Its seems like an eternity since I first heard about Internet telephony, and only slightly more recently Voice Over IP (VoIP). In the early days Internet telephony was achieved with homebrew software of little complexity. It wasn't long before people figured out that combining it with freely available encryption technology could yield a very secure phone replacement. However, although a flurry of commercial IP telphony products soon became available their call quality left a lot to be desired and they still had the disadvantage you usually could not call a regular phone from them.
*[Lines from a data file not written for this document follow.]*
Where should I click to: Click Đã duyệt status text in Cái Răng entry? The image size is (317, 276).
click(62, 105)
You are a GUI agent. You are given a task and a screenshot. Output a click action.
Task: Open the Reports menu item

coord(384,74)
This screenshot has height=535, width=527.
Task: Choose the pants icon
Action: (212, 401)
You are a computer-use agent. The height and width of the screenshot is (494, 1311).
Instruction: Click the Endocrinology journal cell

Then along came the VoIP standard and we all held our breath and waited, and waited. Now finally, long after we expired from asyphixa, VoIP is actually making it into the mainstream thanks to another little technology called SIP. SIP is Session Initiation Protocol and solved the problem of connecting VoIP based phones to the public telephone network. Now you can actually buy VoIP service from AT&T, furthermore Vonage and Packet8 have been offering high quality service to consumers for some time now. Vonage can even transfer your land line to their service with no number change. Brilliant. But my question remains, where's the encryption?
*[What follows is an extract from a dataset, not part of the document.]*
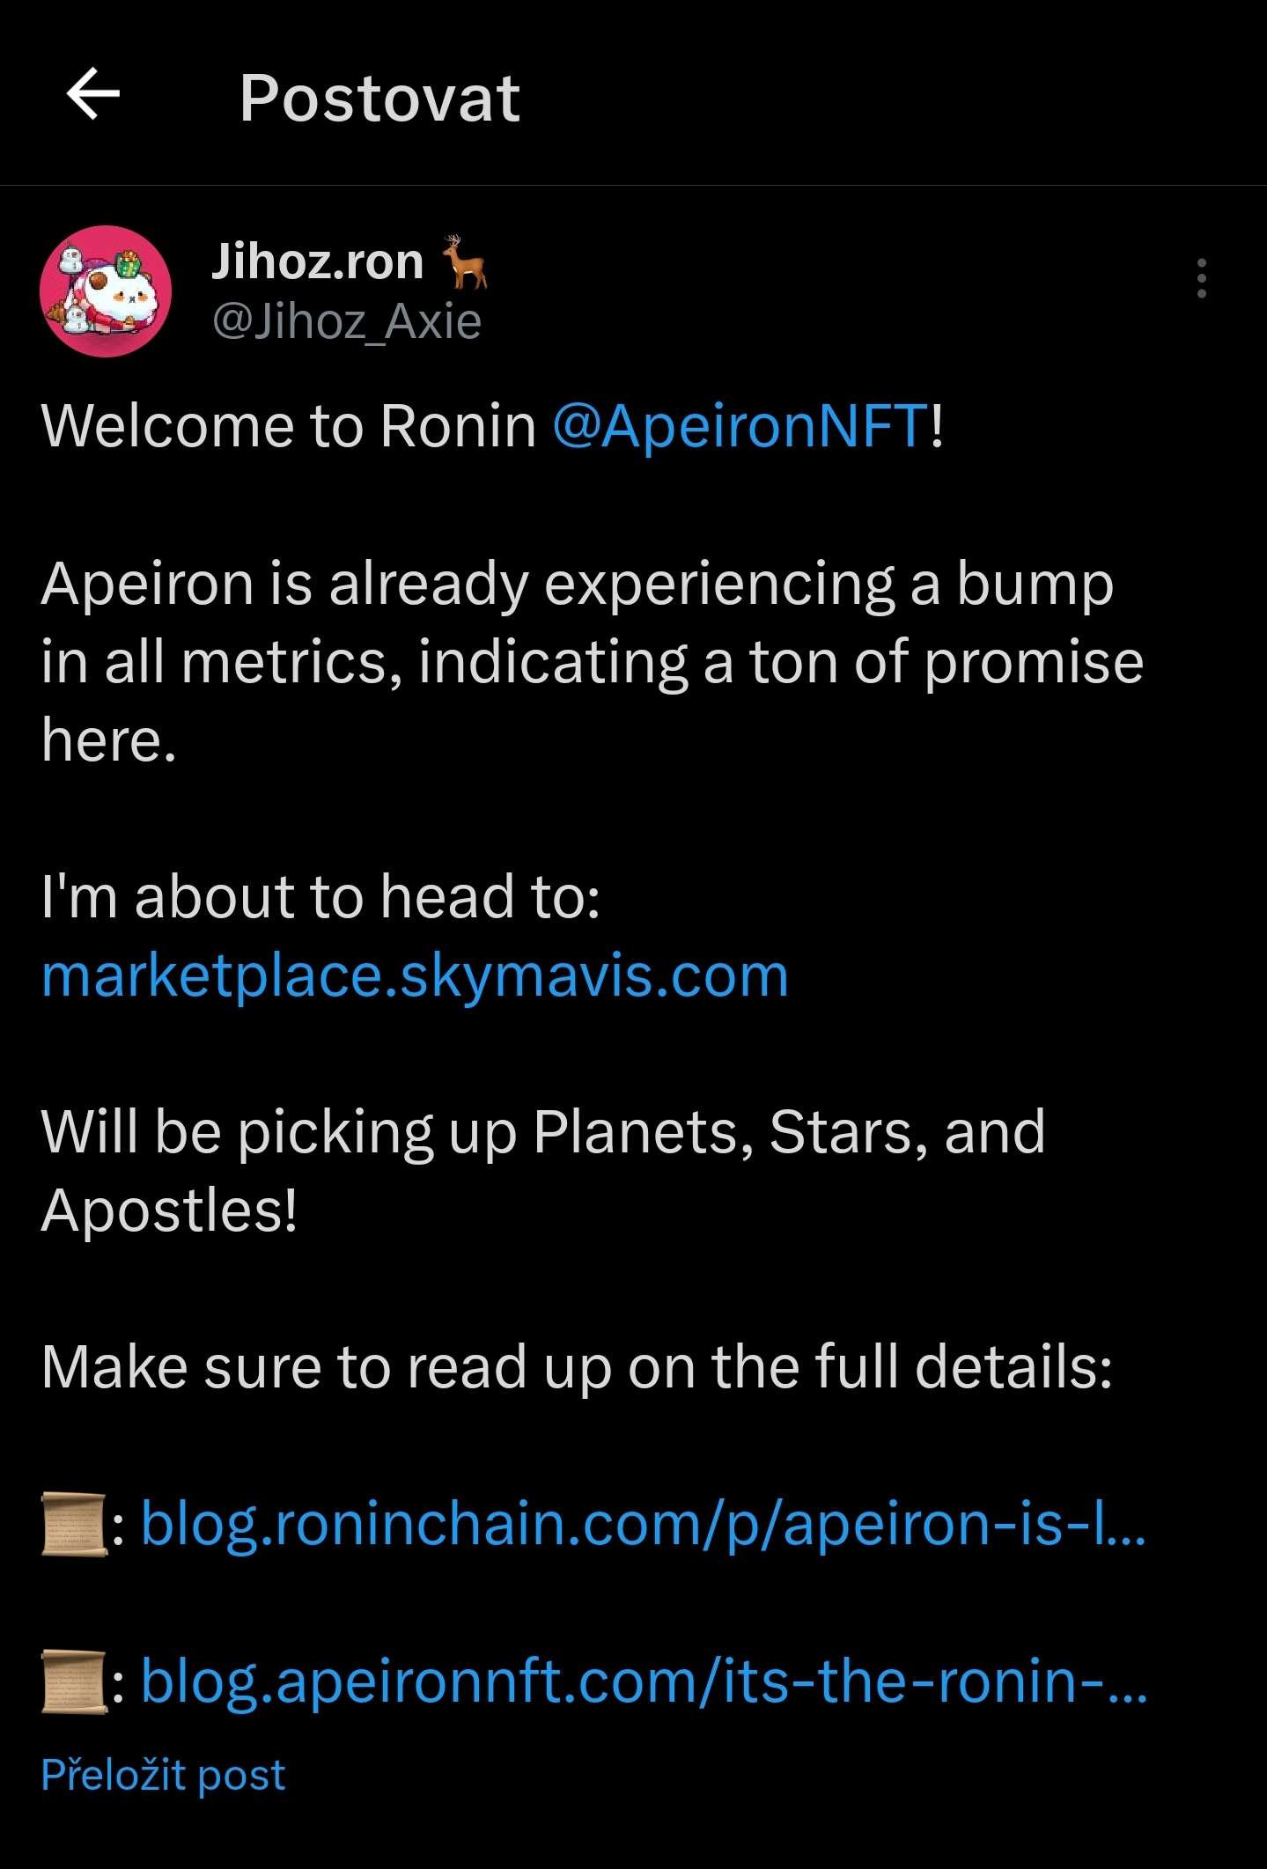
Task: Open the blog.apeironnft.com article link
Action: pyautogui.click(x=644, y=1680)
I mean to ask, if my web surfing can have optional encryption (SSL), if my WiFi has optional encryption (WEP, WPA), and if one assumes people might actually have confidential or private conversations then why doesn't my VoIP phone have a nice big "Scramble" button on it, just like in the spy movies?

My guess is, that the assumption was that security would be handled in the network layer and it wasn't at all the business of VoIP to deal with. Granted if you only make VoIP calls within you company over its private network, or on its VPN, then that is the case, well assuming no one in your company is evesdropping. But what about all us poor consumers whose packets are destined to spill out into that big fuzzy and notoriously insecure cloud called "The Internet"?
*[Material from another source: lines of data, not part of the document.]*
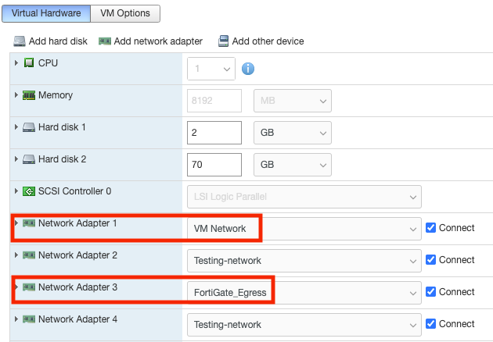Open the FortiGate_Egress network dropdown
Image resolution: width=493 pixels, height=342 pixels.
(x=304, y=293)
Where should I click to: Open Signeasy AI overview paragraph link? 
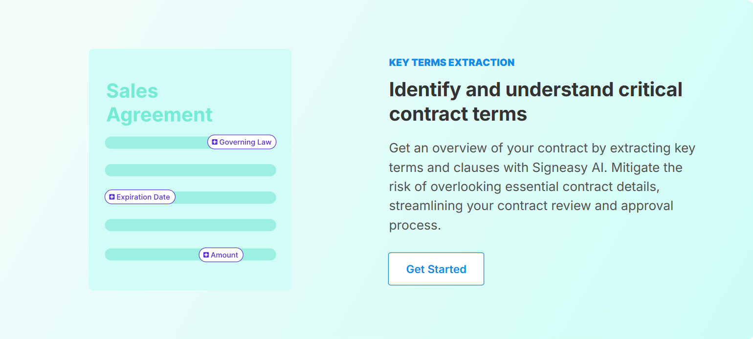tap(542, 187)
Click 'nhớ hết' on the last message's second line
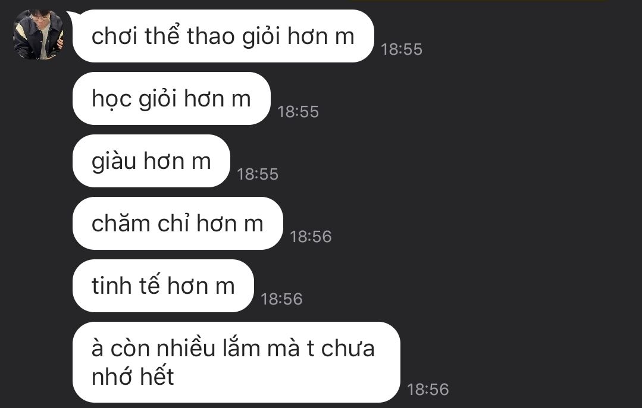The height and width of the screenshot is (408, 642). pos(133,376)
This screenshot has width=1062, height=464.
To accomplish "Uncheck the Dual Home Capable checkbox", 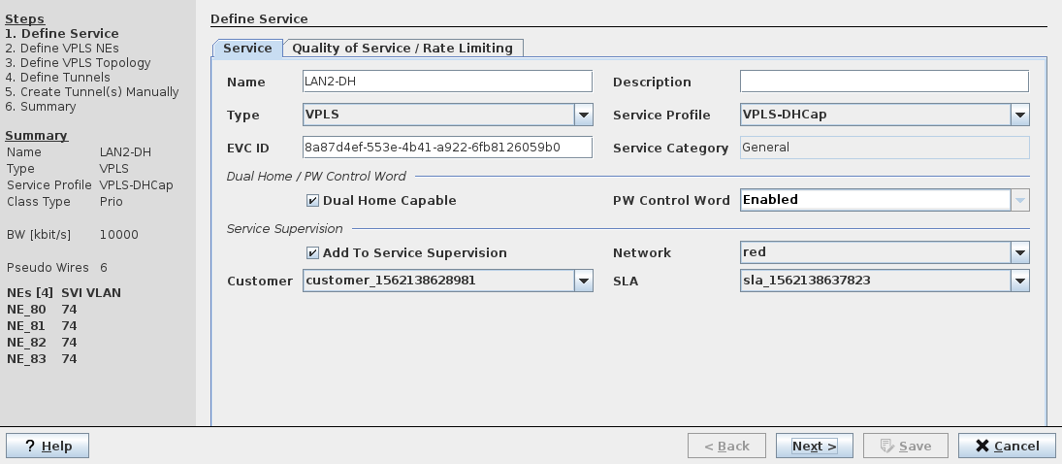I will pyautogui.click(x=312, y=201).
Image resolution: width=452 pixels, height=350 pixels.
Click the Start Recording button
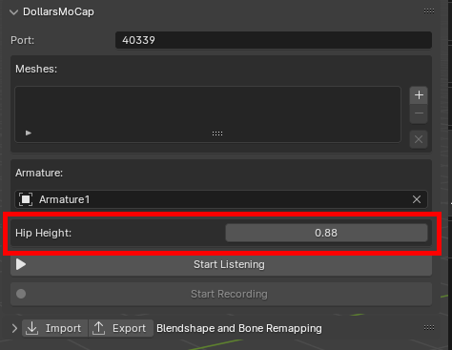click(x=221, y=294)
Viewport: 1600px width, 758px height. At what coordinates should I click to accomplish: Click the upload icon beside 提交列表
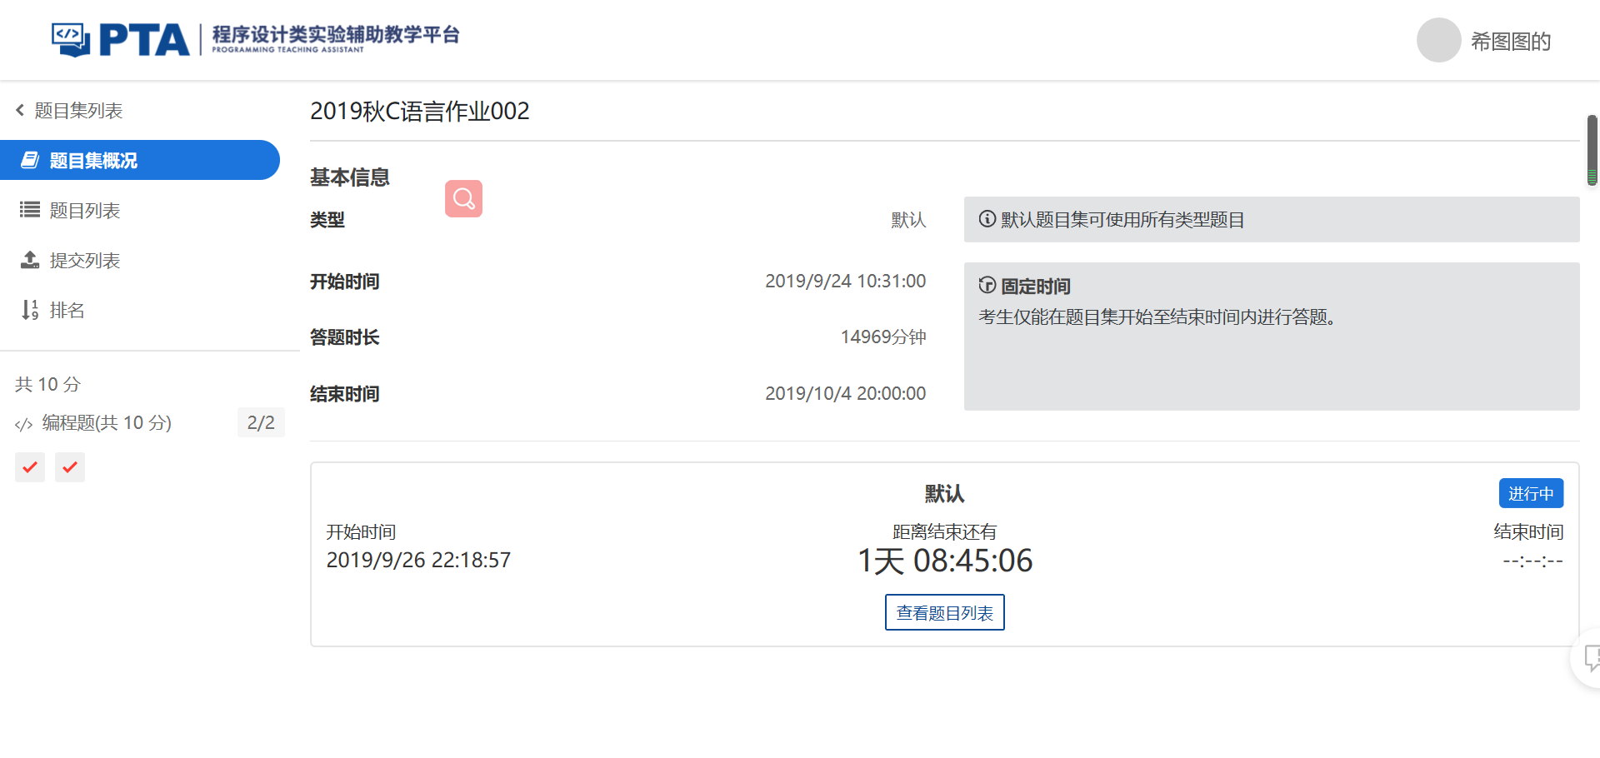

My guess is also that the acceptance of VoIP phone service providers by the FCC and government would be a lot less friendly if it included encryption. All of a sudden your humble desk phone might actually be intercept proof and would be branded a WMD. Your VoIP phone would be banned just like the box cutter in the desk tidy beside it. If anything VoIP as it is probably makes tapping into the conversation of your average phone call as easy, if not easier than it ever was before, and all without a wire tap. Just think about all the vulnerabilities of your a home computer system - just one mistake in the WiFi, operating system, firewall or application security configuration (assuming they are not inherently insecure) and your entire system is jepordized and hence any data that ends or originates at it.

If you don't believe me just think about how simple, dumb viruses manage to wreck havoc time after time after time. And think if instead of just crashing your computer, erasing your hard drive, or sending dumb emails out on the net they instead quietly installed a keyboard monitor into your system. Then every single keystroke you typed was relayed to an external entity. Before long they'd have your email account password, bank password, social security number, all your personal information and your identity would be gone in an eyeblink. Furthermore they could pick up the password to your VoIP terminal and router and reprogram them. So when you pick up the VoIP phone to call the police and complain your identity has been stolen I wouldn't count on the call going to the right destination...

So please, wouldn't it be nice if security and privacy of VoIP was a higher concern for the masses before all our phones become just another casualty on the Internet Insecurity Highway.